** Tarea 1 **
Enumera los lugares que, según el texto sobre Julio Salas, recorrió en sus viajes.
** Tarea 2 **
Por favor, extrae del texto sobre Julio Salas el pasaje comprendido entre "Lo que inició" y "viven el momento.", ambos incluidos.

** Fragmento seleccionado **
----

Lo que inició observando tejidos a través de un microscopio terminó convirtiéndose en una forma de observar el mundo. Julio Salas encontró en la fotografía una manera de conectar con esos pequeños instantes que muchas veces pasan desapercibidos.
“Con la imagen fotográfica que he guardado a través de los años puedo decir: esto es algo bueno, esto es algo malo… Creo que ese fue mi nacimiento como fotógrafo”, relató.
Para Julio, las fotografías más especiales son aquellas donde las personas no posan, sino que simplemente viven el momento.
“Estaban viendo algo infinito, estaban sintiendo algo… y yo lo pude captar”, comentó.
Sus viajes por lugares como Marruecos, La India y comunidades indígenas en México también transformaron su manera de entender este arte, especialmente al conocer culturas que consideran que una fotografía puede “robar el alma”.

----

** Datos registrados **

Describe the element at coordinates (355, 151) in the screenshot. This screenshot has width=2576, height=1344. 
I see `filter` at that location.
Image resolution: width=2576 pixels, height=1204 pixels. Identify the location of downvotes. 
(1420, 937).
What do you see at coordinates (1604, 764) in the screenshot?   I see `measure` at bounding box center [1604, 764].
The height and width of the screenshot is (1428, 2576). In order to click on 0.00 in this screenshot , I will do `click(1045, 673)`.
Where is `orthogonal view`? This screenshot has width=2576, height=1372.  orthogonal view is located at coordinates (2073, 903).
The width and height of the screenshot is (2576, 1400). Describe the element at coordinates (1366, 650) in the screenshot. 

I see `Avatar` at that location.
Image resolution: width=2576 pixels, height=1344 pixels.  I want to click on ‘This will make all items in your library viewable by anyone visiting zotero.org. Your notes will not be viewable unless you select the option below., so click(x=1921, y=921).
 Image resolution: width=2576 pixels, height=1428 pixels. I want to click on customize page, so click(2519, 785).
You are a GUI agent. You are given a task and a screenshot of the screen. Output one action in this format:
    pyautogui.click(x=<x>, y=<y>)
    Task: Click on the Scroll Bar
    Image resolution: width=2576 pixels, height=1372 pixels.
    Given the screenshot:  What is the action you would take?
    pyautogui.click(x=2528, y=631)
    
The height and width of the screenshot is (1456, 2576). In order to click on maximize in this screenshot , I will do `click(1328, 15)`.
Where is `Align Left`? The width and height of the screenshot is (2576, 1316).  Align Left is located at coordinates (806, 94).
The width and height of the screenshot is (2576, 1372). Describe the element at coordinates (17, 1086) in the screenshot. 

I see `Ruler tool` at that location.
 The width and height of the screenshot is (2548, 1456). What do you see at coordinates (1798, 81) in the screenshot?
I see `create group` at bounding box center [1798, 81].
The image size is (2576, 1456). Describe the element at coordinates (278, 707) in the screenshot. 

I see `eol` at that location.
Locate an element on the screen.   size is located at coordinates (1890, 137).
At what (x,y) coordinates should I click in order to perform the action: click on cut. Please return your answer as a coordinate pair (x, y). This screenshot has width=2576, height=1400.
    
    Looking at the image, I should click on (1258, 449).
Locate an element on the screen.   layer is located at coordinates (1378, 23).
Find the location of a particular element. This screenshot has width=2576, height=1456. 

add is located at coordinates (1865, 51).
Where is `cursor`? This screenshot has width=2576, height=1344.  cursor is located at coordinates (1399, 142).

----

** Respuesta 1 **
Marruecos, La India y comunidades indígenas en México.

** Respuesta 2 **
Lo que inició observando tejidos a través de un microscopio terminó convirtiéndose en una forma de observar el mundo. Julio Salas encontró en la fotografía una manera de conectar con esos pequeños instantes que muchas veces pasan desapercibidos.
“Con la imagen fotográfica que he guardado a través de los años puedo decir: esto es algo bueno, esto es algo malo… Creo que ese fue mi nacimiento como fotógrafo”, relató.
Para Julio, las fotografías más especiales son aquellas donde las personas no posan, sino que simplemente viven el momento.